Tell Me You Want Me

I’m not afraid to admit it…I like country music.

(I’ll give you time to judge me before you read on…)

The song “Wanted” by Hunter Hayes resonates with many on a personal level but in reality, it can be applied to our professional lives as well.

  • Think of Employee Engagement and how feeling wanted is a strong motivator.
  • Think of Employee Satisfaction and how feeling wanted equates to feeling important, desired, and coveted.
  • Think of Recognition and how showing someone he/she is wanted is a valuable feedback activity.
  • Think of Leadership and how we need to ensure our staff feel appreciated and indeed, wanted.
  • Think of Teamwork and how everyone needs to feel a sense of purpose, a sense of inclusion – they need to know their teammates want them around.

Everyone wants to feel wanted!

This feeling is a basic sentiment we learn when we are young. Knowing someone truly wants you gives you a sense of wholeness. (This is not to be confused with self-importance but instead, it should be thought of as feeling “complete.”)

I think the feeling of being wanted is a high; it’s euphoric, and perhaps even addicting!  (I’d do quite a bit to keep that feeling, wouldn’t you?)

Powerful stuff indeed!

To illustrate this point, I offer two stories. 

Years ago, I had a boss who wasn’t the nicest person on the planet; she had an extremely short temper combined with a strong hankering for perfection. On top of all of that, she struggled a bit with clearly communicating her expectations. However, she consistently let me know she wanted me on her team, she regularly told me she appreciated my thoughts and hard work, and she often told me she was happy she chose me over my competition.

The result?

Regardless of what went wrong on any given day, I didn’t give up, I didn’t get resentful, I didn’t think of greener pastures, etc. I knew I was wanted…it was the drug that kept me satisfied.

Likewise, I once had a colleague who was the biggest pain in the butt. He was a bit self-inflated, he managed time about as well as I manage my caloric intake, and he was always talking about the latest video games. Annoying and obnoxious, that’s what he was and most people avoided him.

I didn’t. I liked working and being around him because he said thank you in creative ways such as “I am glad you were around to help me with that” or “I’m thankful for your brain.” He had funny ways of telling me that his work benefited from my insight.

The result?

The feeling of being wanted was addicting and I helped him out as much as I could.

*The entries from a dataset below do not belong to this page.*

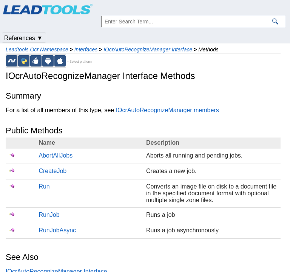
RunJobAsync (57, 230)
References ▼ (23, 38)
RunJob (49, 215)
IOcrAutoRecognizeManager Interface (147, 49)
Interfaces (85, 49)
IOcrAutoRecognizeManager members (167, 110)
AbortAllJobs (55, 155)
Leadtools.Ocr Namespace (37, 49)
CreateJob (52, 171)
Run (44, 186)
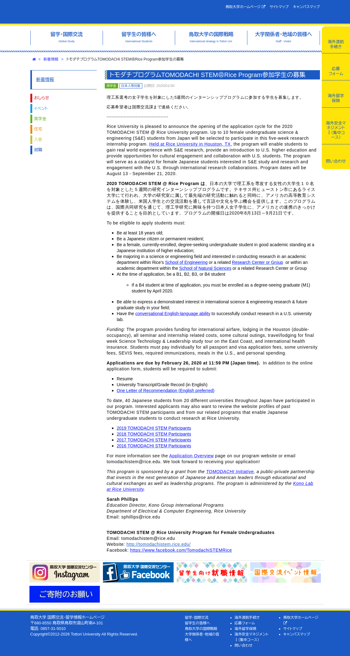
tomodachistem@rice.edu (133, 461)
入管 (38, 139)
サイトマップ (279, 7)
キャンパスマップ (306, 7)
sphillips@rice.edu (140, 516)
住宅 (38, 129)
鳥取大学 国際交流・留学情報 (92, 12)
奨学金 (40, 118)
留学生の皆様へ (197, 623)
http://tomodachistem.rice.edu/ (158, 544)
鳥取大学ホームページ (245, 7)
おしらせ (41, 98)
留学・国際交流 (196, 617)
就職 (38, 149)
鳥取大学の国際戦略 (201, 629)
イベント (41, 108)
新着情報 (50, 59)
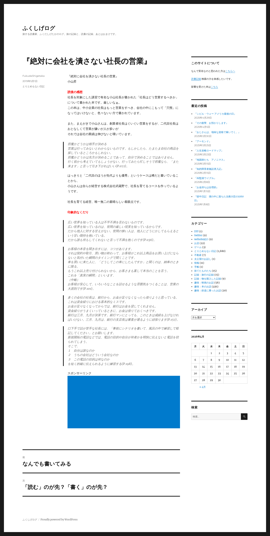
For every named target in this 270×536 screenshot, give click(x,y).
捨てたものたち (202, 270)
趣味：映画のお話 (204, 282)
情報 (196, 263)
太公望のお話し (202, 259)
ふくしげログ (38, 28)
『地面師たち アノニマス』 (210, 159)
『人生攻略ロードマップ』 (209, 150)
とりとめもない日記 (33, 86)
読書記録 (196, 78)
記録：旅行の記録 (204, 274)
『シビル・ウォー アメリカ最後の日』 (215, 113)
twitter (198, 235)
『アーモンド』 (202, 141)
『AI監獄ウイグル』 (205, 178)
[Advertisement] (124, 402)
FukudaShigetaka (33, 75)
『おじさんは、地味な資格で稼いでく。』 (217, 132)
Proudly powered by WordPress (59, 519)
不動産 (198, 255)
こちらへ (230, 71)
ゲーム (198, 247)
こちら (214, 86)
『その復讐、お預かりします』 (211, 123)
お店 (196, 243)
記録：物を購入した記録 (207, 278)
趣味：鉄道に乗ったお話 (207, 290)
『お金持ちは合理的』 (206, 187)
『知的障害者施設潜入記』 (209, 169)
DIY (196, 231)
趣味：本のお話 (202, 286)
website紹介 (201, 239)
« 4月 (203, 387)
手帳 (196, 266)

Being wanted by someone, whether it’s a supervisor, a colleague, an employee, a client, etc., is a mighty thread. As long as the connection remains, you’ll always have something motivating you, pushing or pulling you to “do” something for that person.

But what happens when the thread is broken?

What happens when someone stops wanting you, or stops making you feel wanted?

Consider how many times we hear the following…

  • My supervisor is playing “favorites”!
  • It doesn’t matter” how hard I work because my boss won’t notice anyway.
  • My manager is trying to push me out of this organization!
  • My teammates are leaving me out.

I think these feelings are stemming from needing, but not feeling wanted.  And I think we should do something about it.

Why not make a commitment today – to our staff, colleagues, clients or customers?

Whether it be through our actions or our words, let’s make them feel wanted.